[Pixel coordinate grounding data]

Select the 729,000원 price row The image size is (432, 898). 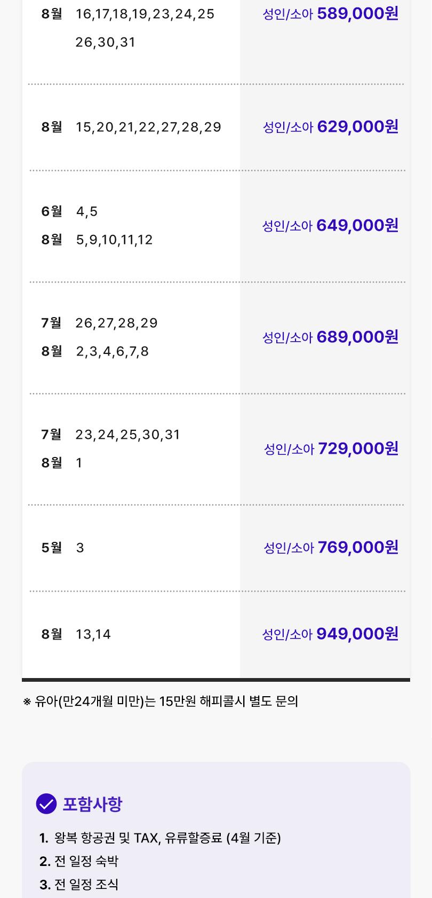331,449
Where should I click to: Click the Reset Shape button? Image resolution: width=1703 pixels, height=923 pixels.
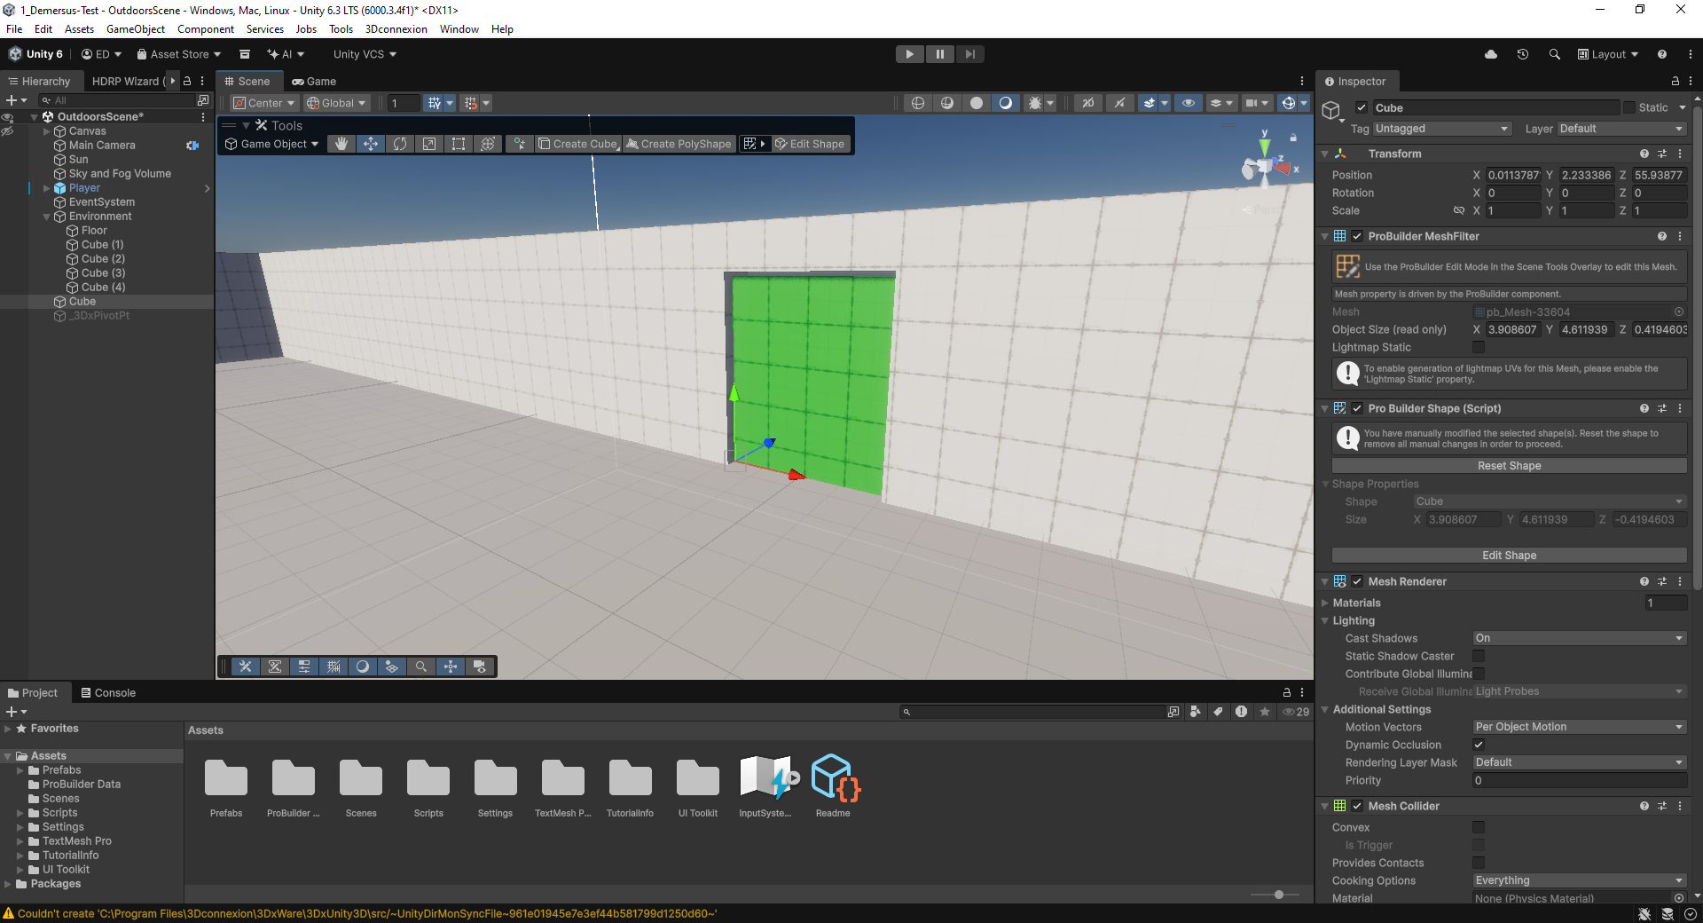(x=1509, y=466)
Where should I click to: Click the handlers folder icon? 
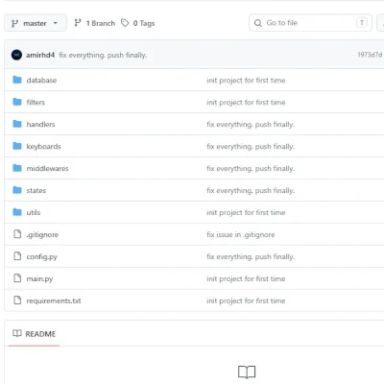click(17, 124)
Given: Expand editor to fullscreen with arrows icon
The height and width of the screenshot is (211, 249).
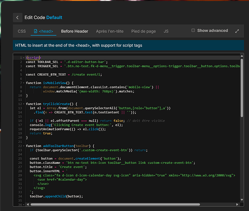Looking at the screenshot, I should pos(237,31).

Directions ▸ Retype the lines exactly. Begin at the one that holds "The height and", stop at the last line of the entries above, and drop the pictures.

Solution below ▸
The height and width of the screenshot is (211, 249).
Looking at the screenshot, I should pos(237,31).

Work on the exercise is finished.